I’m trying to set up Ghost behind a reverse proxy. The proxy server is doing the SSL termination and then it passes the request to the Ghost server via port 80 http. When Ghost is configured to use https in the URL, it throws the message shown above in the ghost log along with the browser reporting an issue with redirecting. If Ghost is configured to use http, then the site will load, but it will sometimes show broken encryption because some assets are showing up with http URLs instead of https. Does anything look incorrect here?

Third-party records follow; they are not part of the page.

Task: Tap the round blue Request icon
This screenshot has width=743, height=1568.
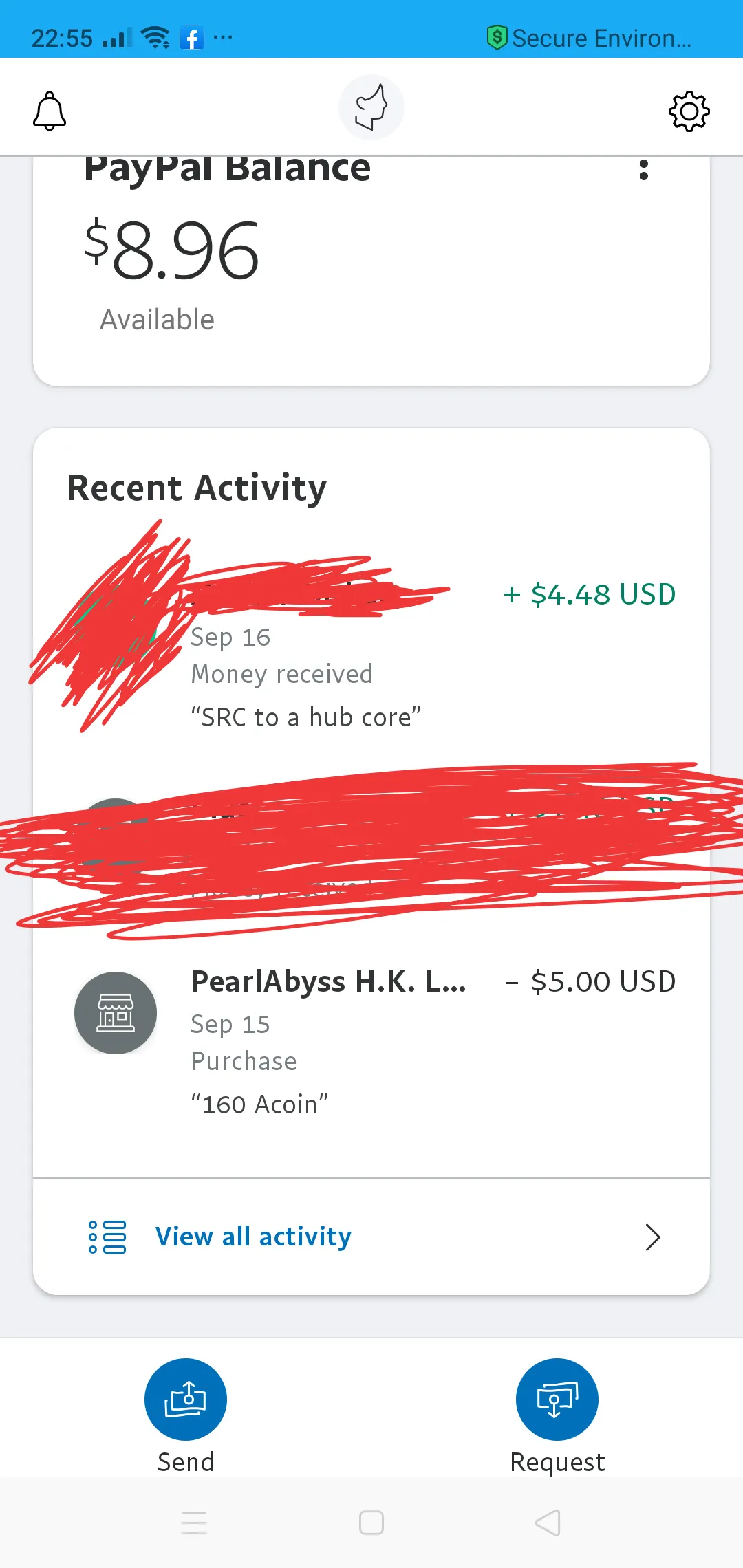Action: 557,1399

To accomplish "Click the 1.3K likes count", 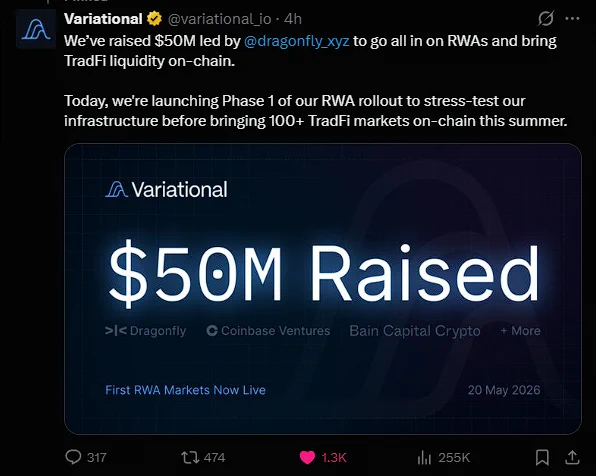I will pos(334,457).
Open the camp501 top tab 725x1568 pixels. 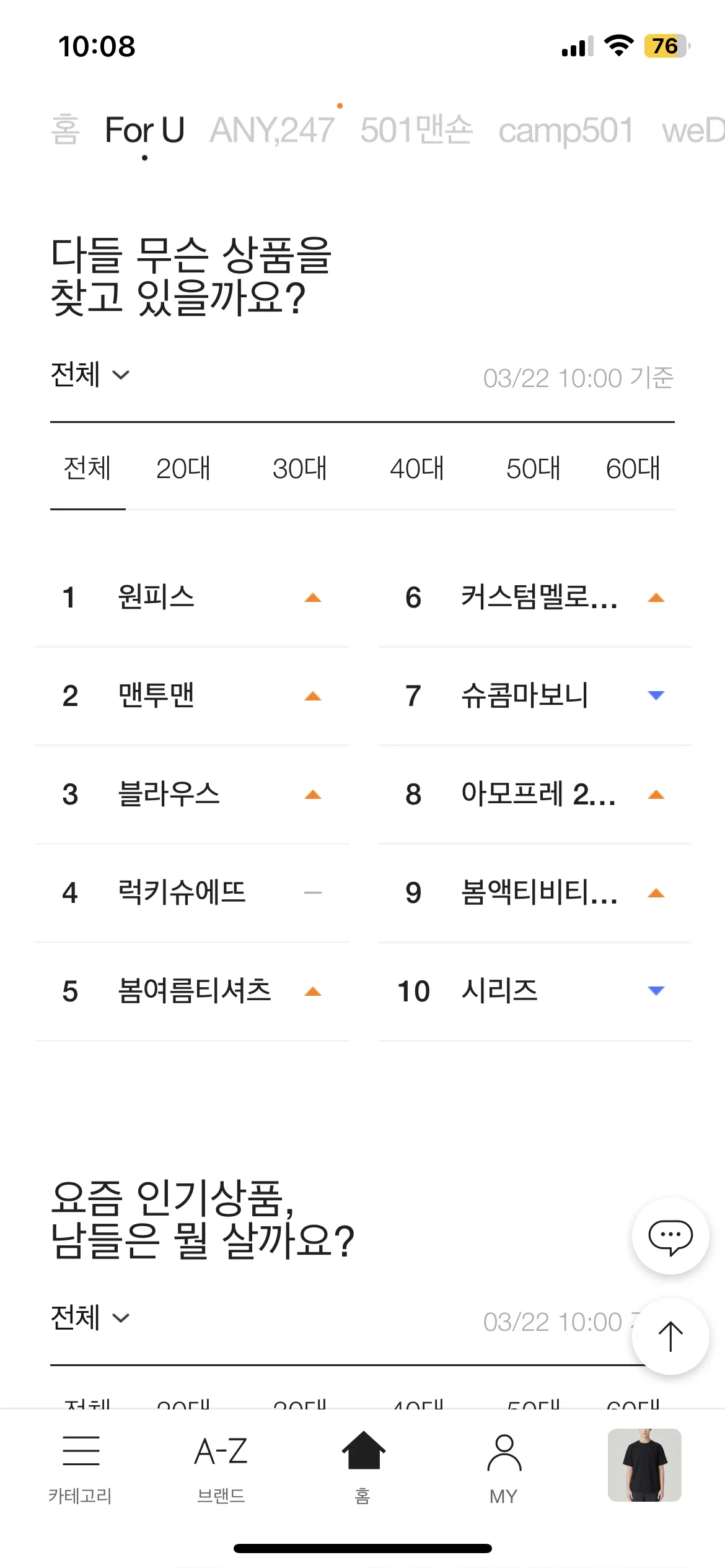pyautogui.click(x=566, y=131)
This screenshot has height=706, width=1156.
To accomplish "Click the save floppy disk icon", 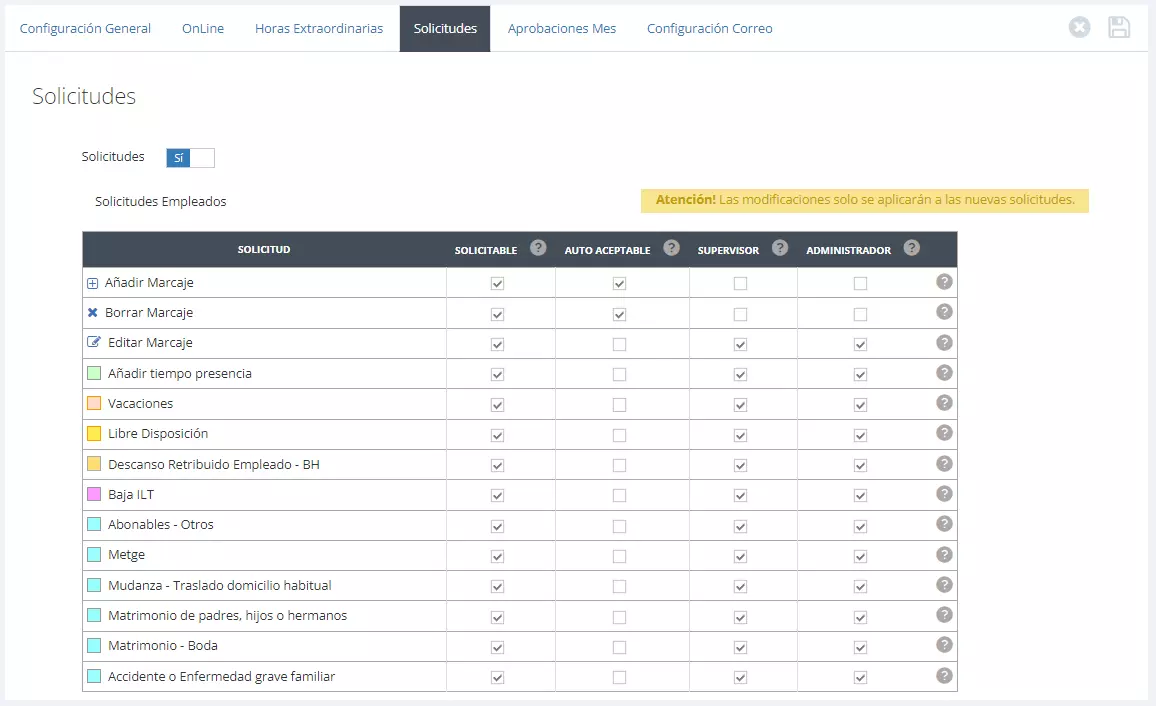I will pyautogui.click(x=1118, y=27).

Reverse proxy configuration:
upstream tdd {
server 10.3.1.11;
}
server {
server_name www.thedailydally.com;
location / {
proxy_pass http://tdd;
proxy_set_header Host $host;
proxy_set_header X-Real-IP $remote_addr;
proxy_set_header X-Forwarded-For $proxy_add_x_forwarded_for;
proxy_set_header X-Forwarded-Proto $scheme;
}
listen 443 ssl;
ssl_certificate /etc/nginx/ssl/tdd.crt;
ssl_certificate_key /etc/nginx/ssl/tdd.key;
}
Ghost configuration:
{
"url": "https://www.thedailydally.com",
"server": {
"port": 2370,
"host": "127.0.0.1"
},
"database": {
"client": "mysql",
"connection": {
"host": "localhost",
"user": "ghost-254",
"password": "",
"database": "html_prod"
}
},
"mail": {
"transport": "Direct"
},
"logging": {
"transports": [
"file",
"stdout"
]
},
"process": "systemd",
"paths": {
"contentPath": "/var/www/www.thedailydally.com/html/content"
}
}
Nginx configuration on Ghost server:
server {
listen 80;
listen [::]:80;
server_name www.thedailydally.com;
root /var/www/www.thedailydally.com/html/system/nginx-root; # Used for acme.sh SSL verification (https://acme.sh)
location / {
proxy_set_header X-Forwarded-For $proxy_add_x_forwarded_for;
proxy_set_header X-Forwarded-Proto $scheme;
proxy_set_header X-Real-IP $remote_addr;
proxy_set_header Host $http_host;
proxy_pass http://127.0.0.1:2370;
}
location ~ /.well-known {
allow all;
}
client_max_body_size 50m;
}
I also noticed that when I changed the Ghost configuration from http to https, it changed the port, but did not update the nginx configuration to reflect this, so I had to manually edit the nginx configuration file after finding the errors in the nginx log.